# Phorgy Phynance

## Discrete Stochastic Calculus

This post is part of a series

In the previous post of this series, we found that when Cartesian coordinates are placed on a binary tree, the commutative relations are given by

• $[dx,x] = \frac{(\Delta x)^2}{\Delta t} dt$
• $[dt,t] = \Delta t dt$
• $[dx,t] = [dt,x] = \Delta t dx.$

There are two distinct classes of discrete calculus depending on the relation between $\Delta x$ and $\Delta t$.

### Discrete Exterior Calculus

If we set $\Delta x = \Delta t$, the commutative relations reduce to

• $[dx,x] = \Delta t dt$
• $[dt,t] = \Delta t dt$
• $[dx,t] = [dt,x] = \Delta t dx$

and in the continuum limit, i.e.  $\Delta t\to 0$, reduce to

• $[dx,x] = 0$
• $[dt,t] = 0$
• $[dx,t] = [dt,x] = 0.$

In other words, when $\Delta x = \Delta t$, the commutative relations vanish in the continuum limit and the discrete calculus converges to the exterior calculus of differential forms.

Because of this, the discrete calculus on a binary tree with $\Delta x = \Delta t$ will be referred to as the discrete exterior calculus.

### Discrete Stochastic Calculus

If instead of $\Delta x = \Delta t$, we set $(\Delta x)^2 = \Delta t$, the commutative relations reduce to

• $[dx,x] = dt$
• $[dt,t] = \Delta t dt$
• $[dx,t] = [dt,x] = \Delta t dx$

and in the continuum limit, i.e.  $\Delta t\to 0$, reduce to

• $[dx,x] = dt$
• $[dt,t] = 0$
• $[dx,t] = [dt,x] = 0.$

In this case, all commutative relations vanish in the continuum limit except $[dx,x] = dt$.

In the paper:

• #### Noncommutative Geometry and Stochastic Calculus: Applications in Mathematical Finance

I demonstrate how the continuum limit of the commutative relations give rise to (a noncommutative version of) stochastic calculus, where $dx$ plays the role of a Brownian motion.

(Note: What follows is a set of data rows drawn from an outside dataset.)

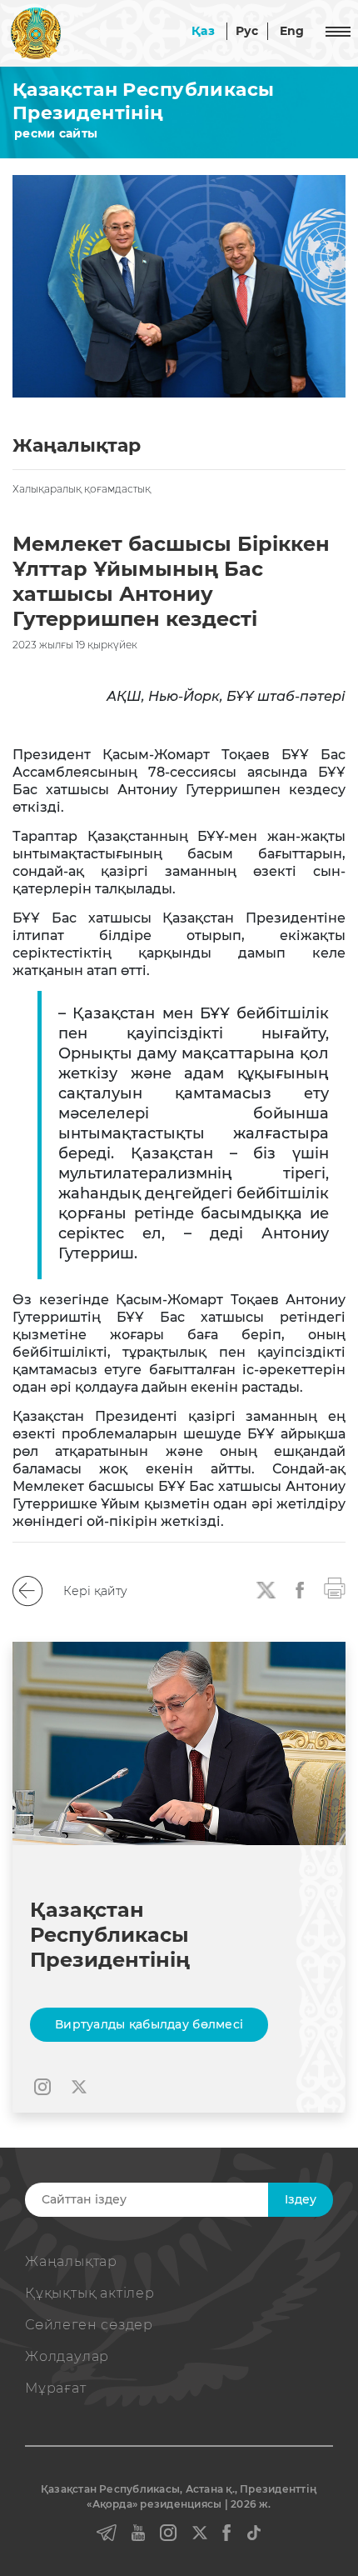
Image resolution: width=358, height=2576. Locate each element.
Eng (292, 30)
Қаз (203, 30)
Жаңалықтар (71, 2261)
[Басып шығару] (335, 1586)
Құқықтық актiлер (90, 2293)
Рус (247, 30)
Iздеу (300, 2199)
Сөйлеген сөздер (89, 2325)
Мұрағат (56, 2388)
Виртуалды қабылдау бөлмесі (149, 2024)
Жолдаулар (67, 2356)
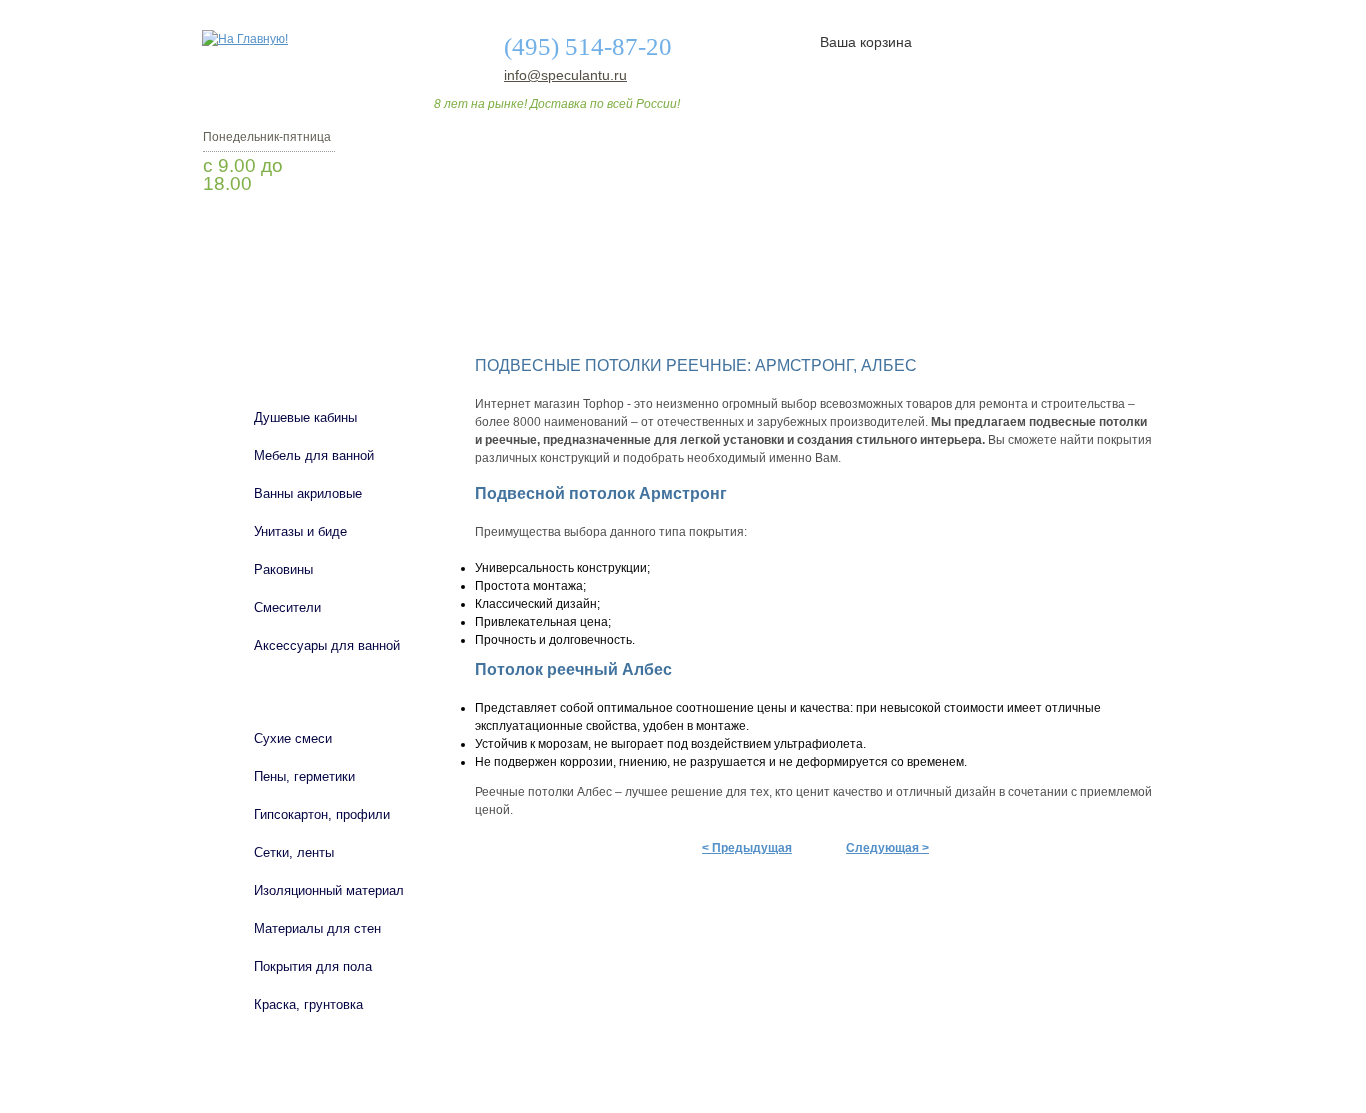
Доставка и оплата (672, 303)
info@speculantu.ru (564, 75)
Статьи (815, 303)
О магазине (515, 303)
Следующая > (887, 848)
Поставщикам (944, 303)
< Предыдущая (747, 848)
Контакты (1081, 303)
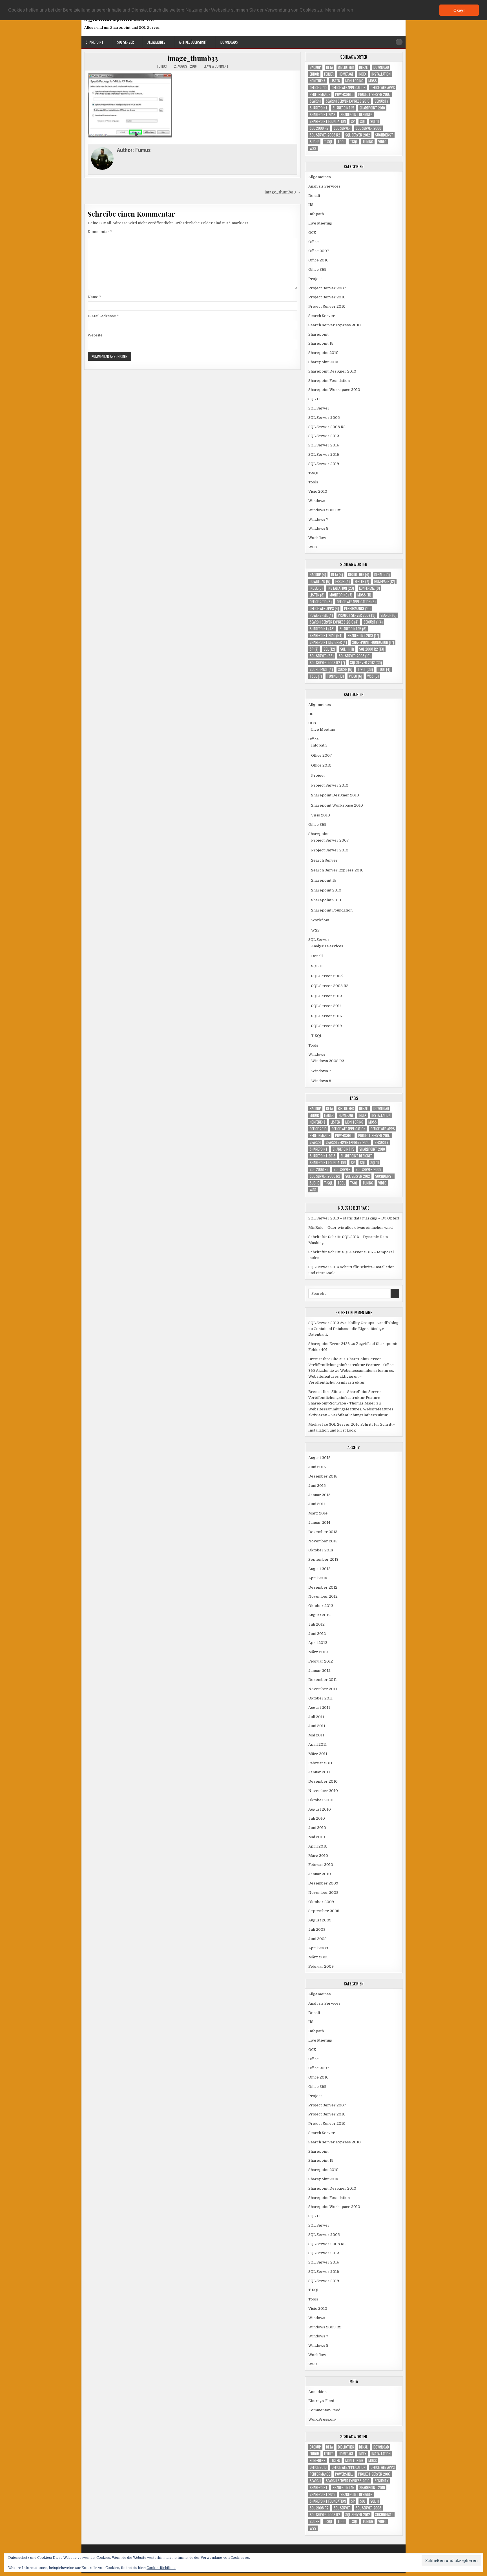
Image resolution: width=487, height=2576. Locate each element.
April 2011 (317, 1744)
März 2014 (317, 1513)
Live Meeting (320, 223)
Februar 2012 (320, 1661)
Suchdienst (384, 135)
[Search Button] (399, 42)
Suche (314, 141)
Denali (363, 67)
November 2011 (322, 1689)
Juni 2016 (317, 1467)
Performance (320, 94)
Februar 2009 (321, 1966)
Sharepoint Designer (356, 114)
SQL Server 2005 (324, 417)
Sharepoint (94, 42)
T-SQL (328, 141)
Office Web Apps (383, 87)
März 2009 (318, 1957)
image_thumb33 (192, 58)
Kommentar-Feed (324, 2410)
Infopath (316, 214)
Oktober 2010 (320, 1800)
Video (382, 141)
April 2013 (317, 1578)
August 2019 (319, 1458)
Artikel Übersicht (193, 42)
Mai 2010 (316, 1837)
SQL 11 (374, 121)
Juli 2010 (316, 1818)
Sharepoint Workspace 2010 (334, 389)
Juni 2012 (317, 1634)
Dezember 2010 (323, 1781)
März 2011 (317, 1754)
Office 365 (317, 269)
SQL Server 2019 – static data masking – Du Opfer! (353, 1218)
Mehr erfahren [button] (339, 10)
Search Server (321, 316)
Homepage (346, 74)
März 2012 (318, 1652)
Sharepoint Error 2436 (329, 1344)
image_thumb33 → (283, 192)
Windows (316, 501)
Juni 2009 (317, 1939)
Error (314, 74)
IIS (310, 204)
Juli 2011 (316, 1717)
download (381, 67)
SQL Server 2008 (368, 128)
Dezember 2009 (323, 1883)
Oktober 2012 (320, 1606)
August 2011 (319, 1707)
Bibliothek (346, 67)
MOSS (372, 80)
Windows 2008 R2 (324, 510)
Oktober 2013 (320, 1550)
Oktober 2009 (321, 1902)
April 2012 (317, 1643)
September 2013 (323, 1559)
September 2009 (323, 1911)
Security (382, 101)
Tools (313, 482)
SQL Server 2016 (323, 454)
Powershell (344, 94)
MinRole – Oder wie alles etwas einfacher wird (350, 1227)
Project (315, 279)
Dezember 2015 (322, 1476)
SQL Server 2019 (323, 464)
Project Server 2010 (327, 297)
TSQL (353, 141)
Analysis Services (324, 186)
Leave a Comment (216, 66)
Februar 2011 (320, 1763)
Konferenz (318, 80)
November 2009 (323, 1892)
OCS (312, 232)
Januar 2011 (319, 1772)
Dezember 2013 (322, 1532)
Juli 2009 (317, 1929)
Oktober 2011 (320, 1698)
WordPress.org (322, 2419)
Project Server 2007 (374, 94)
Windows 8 (318, 528)
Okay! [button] (459, 10)
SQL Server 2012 (357, 135)
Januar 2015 (319, 1495)
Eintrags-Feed (321, 2401)
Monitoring (354, 80)
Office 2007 (318, 251)
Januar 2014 (319, 1522)
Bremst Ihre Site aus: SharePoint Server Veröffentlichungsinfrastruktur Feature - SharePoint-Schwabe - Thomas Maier (345, 1398)
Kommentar (100, 232)
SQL (362, 121)
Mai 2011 (316, 1735)
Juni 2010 (317, 1828)
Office (313, 242)
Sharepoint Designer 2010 (332, 371)
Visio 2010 (317, 491)
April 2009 (318, 1948)
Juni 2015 (317, 1485)
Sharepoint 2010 (372, 108)
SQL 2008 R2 (319, 128)
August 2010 (319, 1809)
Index (362, 74)
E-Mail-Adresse (103, 316)
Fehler (329, 74)
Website (95, 335)
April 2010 (317, 1846)
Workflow (317, 538)
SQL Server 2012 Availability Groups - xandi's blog (353, 1323)
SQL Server (125, 42)
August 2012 (319, 1615)
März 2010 (318, 1855)
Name (94, 297)
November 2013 (323, 1541)
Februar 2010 (320, 1864)
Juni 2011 (316, 1726)
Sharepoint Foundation (328, 121)
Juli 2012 (316, 1624)
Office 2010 (318, 87)
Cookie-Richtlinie (161, 2568)
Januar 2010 (319, 1874)
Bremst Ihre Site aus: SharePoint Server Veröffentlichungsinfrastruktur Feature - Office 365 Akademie (351, 1365)
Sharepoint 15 (343, 108)
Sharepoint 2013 (322, 114)
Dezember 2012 (322, 1587)
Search (315, 101)
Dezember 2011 (322, 1679)
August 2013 (319, 1569)
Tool (341, 141)
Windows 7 (318, 519)
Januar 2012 (319, 1670)
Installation (381, 74)
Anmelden (317, 2392)
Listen (335, 80)
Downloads (229, 42)
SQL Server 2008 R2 (325, 135)
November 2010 (323, 1791)
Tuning (367, 141)
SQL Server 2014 (323, 445)
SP (353, 121)
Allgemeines (156, 42)
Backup (315, 67)
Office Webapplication (349, 87)
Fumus (162, 66)
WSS (313, 148)
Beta (329, 67)
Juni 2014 (317, 1504)
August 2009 (319, 1920)
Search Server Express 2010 (347, 101)
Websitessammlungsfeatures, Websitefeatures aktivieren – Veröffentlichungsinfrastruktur (351, 1376)
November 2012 (323, 1596)
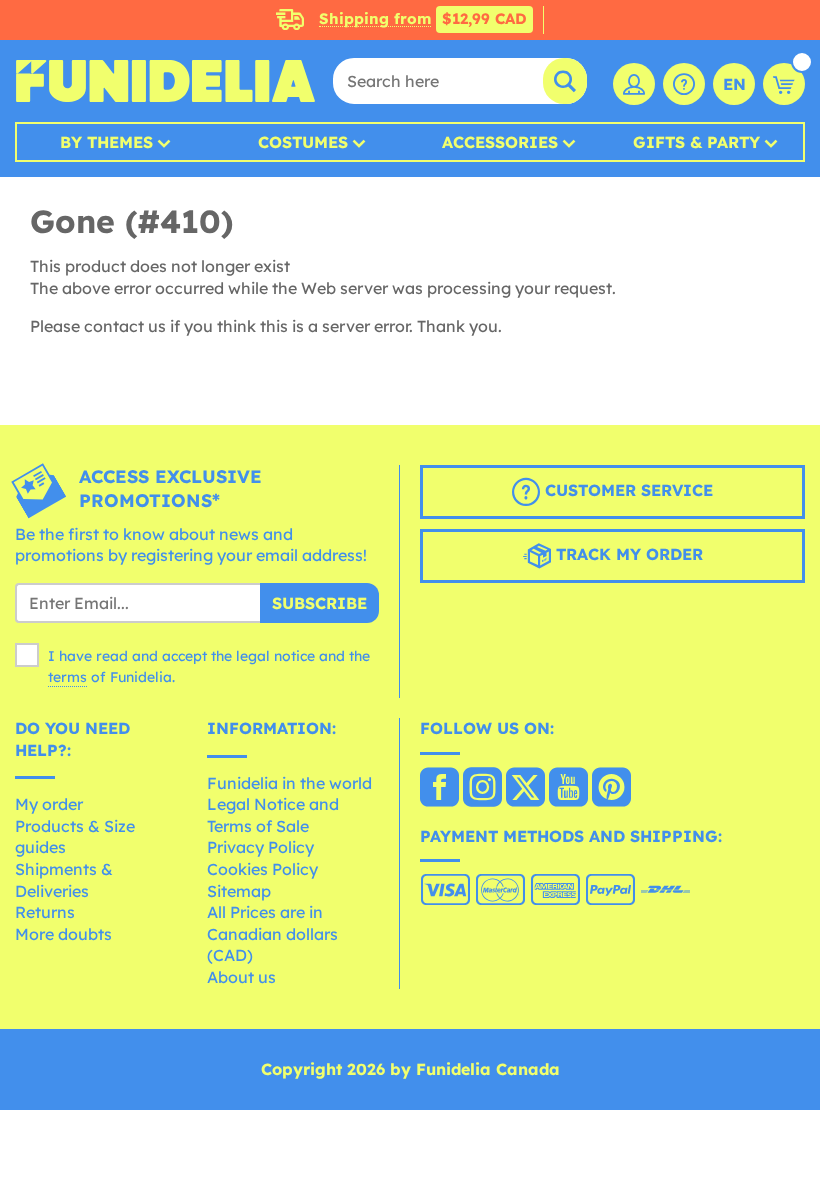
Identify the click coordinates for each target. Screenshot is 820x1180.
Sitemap (239, 891)
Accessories (500, 142)
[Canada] (439, 789)
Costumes (303, 142)
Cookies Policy (262, 869)
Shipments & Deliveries (64, 880)
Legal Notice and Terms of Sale (273, 815)
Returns (45, 912)
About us (241, 977)
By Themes (106, 142)
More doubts (63, 934)
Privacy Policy (260, 847)
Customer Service (626, 490)
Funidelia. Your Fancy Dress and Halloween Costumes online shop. (165, 81)
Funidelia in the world (289, 783)
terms (67, 677)
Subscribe (319, 603)
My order (49, 804)
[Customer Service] (684, 84)
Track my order (627, 554)
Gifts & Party (696, 142)
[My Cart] (784, 84)
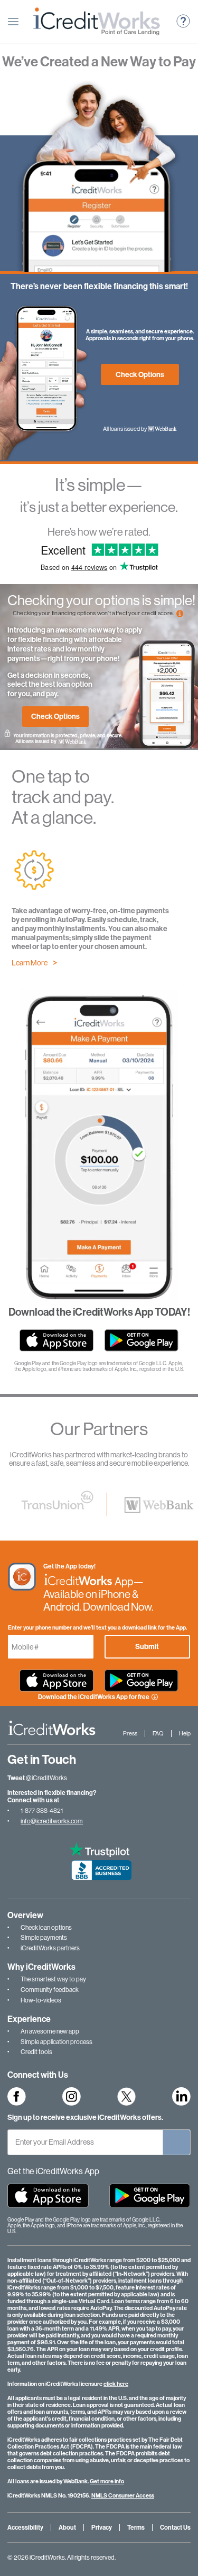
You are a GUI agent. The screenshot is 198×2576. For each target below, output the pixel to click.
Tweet (16, 1778)
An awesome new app (50, 2031)
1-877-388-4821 (42, 1810)
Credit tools (36, 2052)
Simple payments (44, 1937)
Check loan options (46, 1927)
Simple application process (56, 2042)
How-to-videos (41, 2000)
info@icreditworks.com (52, 1821)
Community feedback (50, 1989)
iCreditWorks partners (50, 1948)
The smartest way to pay (53, 1979)
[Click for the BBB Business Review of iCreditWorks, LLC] (99, 1868)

Because of this, the discrete calculus on a binary tree with $(\Delta x)^2 = \Delta t$ will be referred to as the discrete stochastic calculus.

To date, discrete stochastic calculus has found robust applications in mathematical finance and fluid dynamics. For instance, the application of discrete stochastic calculus to Black-Scholes option pricing was presented in

• #### Financial Modelling Using Discrete Stochastic Calculus

and the application to fluid dynamics was presented in

• #### Discrete Burgers Equation Revisited

Both of these subjects will be addressed in more detail as part of this series of articles.

It should be noted that discrete calculus and its special cases of discrete exterior calculus and discrete stochastic calculus represent a new framework for numerical modeling. We are not taking continuum models built on continuum calculus and constructing finite approximations. Instead, we are building a robust mathematical framework that has finiteness built in from the outset. The resulting numerical models are not approximations, but exact models developed within a finite numerical framework. The framework itself converges to the continuum versions so that any numerical models built within this framework will automatically converge to the continuum versions (if such a thing is desired).

Discrete calculus provides a kind of meta algorithm. It is an algorithm for generating algorithms.